### DIRECTIVE 1
Reproduce the IT business impact framework outline starting with "8. [business changes]" and going on through "four layers (figure)", changing "business managers" to "executives".
### DIRECTIVE 2
Arrange the records starting with the line with "Where should I click to: Open list" and going on through the line with "pos(168,922)" as a two-column CSV headed request and answer. Use one row for each request, put each value in its own quoted field, and turn line breaks into spaces.

### DOCUMENT PASSAGE
An IT Business Impact Management Framework
J. P. Sauvé, J. A. B. Moura, M. C. Sampaio
Abstract
Will be written at the end
1. Introduction
· IT-Business alignment
· Methods to manage IT infrastructure from the business perspective, that is using metrics understandable to business executives, and reflecting business priorities
· Business Impact Management and business process management
· Synonyms (footnote)
· What do we want to do with this (prioritize IT actions, drill-down, get a feel for alignment, get data for future capacity planning and infrastructure expansion decisions)
· Service impact model or BIM model sustains BIM
· Operational versus long-term (potentially strategic)
· State-of-the-art: goes up to Business processes with their own metrics, but although closer to business, these are still not business metrics.
· Definition of business metric and business process metric
· Our objectives: better capture the linkages all the way up to the business layer and provide low-intrusion methods. Framework allowing more or less intrusion
· Describe structure of paper
2. Framework Requirements
This section outlines the requirements that must be satisfied by the framework in order to accomplish its objectives.
1. [impact] Show the impact of IT faults or performance degradation couched as Business Metrics
2. [drill-down]Drill-down capabilities
3. [IT measurements] Map IT measurements to business metrics
4. [Low intrusion] define what we mean by this
5. [Flexible] (allowing the addition or removal of entities)
6. [Operational] environment: immediately calculate changes in business metrics as a result of changes in infrastructure measurements.
7. [framework] Must be a framework to produce several models, depending on instrumentation available.
8. [business changes] Allow business managers to change business priorities
3. The Framework
This section describes the framework. It is the main body of the paper and is organized through several subsections.
3.1. A Layered Model
· For requirements 1 2 and 3, Layered model
· Two basic layers: IT and business are necessary, but drill-odnw is better with more layers
· Explain the four layers (figure)
· Each layer has metrics
· Each layer maps or calculates metrics
· In software, metrics are shown on dashboard (dashboard at each layer)

### INPUT ROWS
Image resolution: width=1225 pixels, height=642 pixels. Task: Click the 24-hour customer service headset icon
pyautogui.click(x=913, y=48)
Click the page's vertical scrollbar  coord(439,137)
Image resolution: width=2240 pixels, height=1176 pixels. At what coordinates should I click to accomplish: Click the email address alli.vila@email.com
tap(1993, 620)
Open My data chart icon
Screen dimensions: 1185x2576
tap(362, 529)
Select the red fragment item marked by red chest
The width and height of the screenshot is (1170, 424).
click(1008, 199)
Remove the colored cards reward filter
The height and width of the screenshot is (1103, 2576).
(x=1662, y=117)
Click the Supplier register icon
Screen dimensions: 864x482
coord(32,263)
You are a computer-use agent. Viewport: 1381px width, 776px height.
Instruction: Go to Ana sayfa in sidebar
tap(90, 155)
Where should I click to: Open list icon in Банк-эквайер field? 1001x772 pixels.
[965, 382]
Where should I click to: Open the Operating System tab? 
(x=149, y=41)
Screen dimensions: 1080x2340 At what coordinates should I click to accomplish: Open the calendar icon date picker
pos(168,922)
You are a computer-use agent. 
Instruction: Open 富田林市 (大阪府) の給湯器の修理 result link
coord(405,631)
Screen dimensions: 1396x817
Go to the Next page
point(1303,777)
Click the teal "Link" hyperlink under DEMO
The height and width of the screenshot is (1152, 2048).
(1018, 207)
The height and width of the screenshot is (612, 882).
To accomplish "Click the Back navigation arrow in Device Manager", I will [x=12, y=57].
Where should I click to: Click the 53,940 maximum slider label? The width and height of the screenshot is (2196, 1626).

### WRITTEN ANSWER 1
8. [business changes] Allow executives to change business priorities
3. The Framework
This section describes the framework. It is the main body of the paper and is organized through several subsections.
3.1. A Layered Model
· For requirements 1 2 and 3, Layered model
· Two basic layers: IT and business are necessary, but drill-odnw is better with more layers
· Explain the four layers (figure)

### WRITTEN ANSWER 2
request,answer
"Where should I click to: Open list icon in Банк-эквайер field? 1001x772 pixels.","[965, 382]"
"Where should I click to: Open the Operating System tab?","(x=149, y=41)"
"Screen dimensions: 1080x2340 At what coordinates should I click to accomplish: Open the calendar icon date picker","pos(168,922)"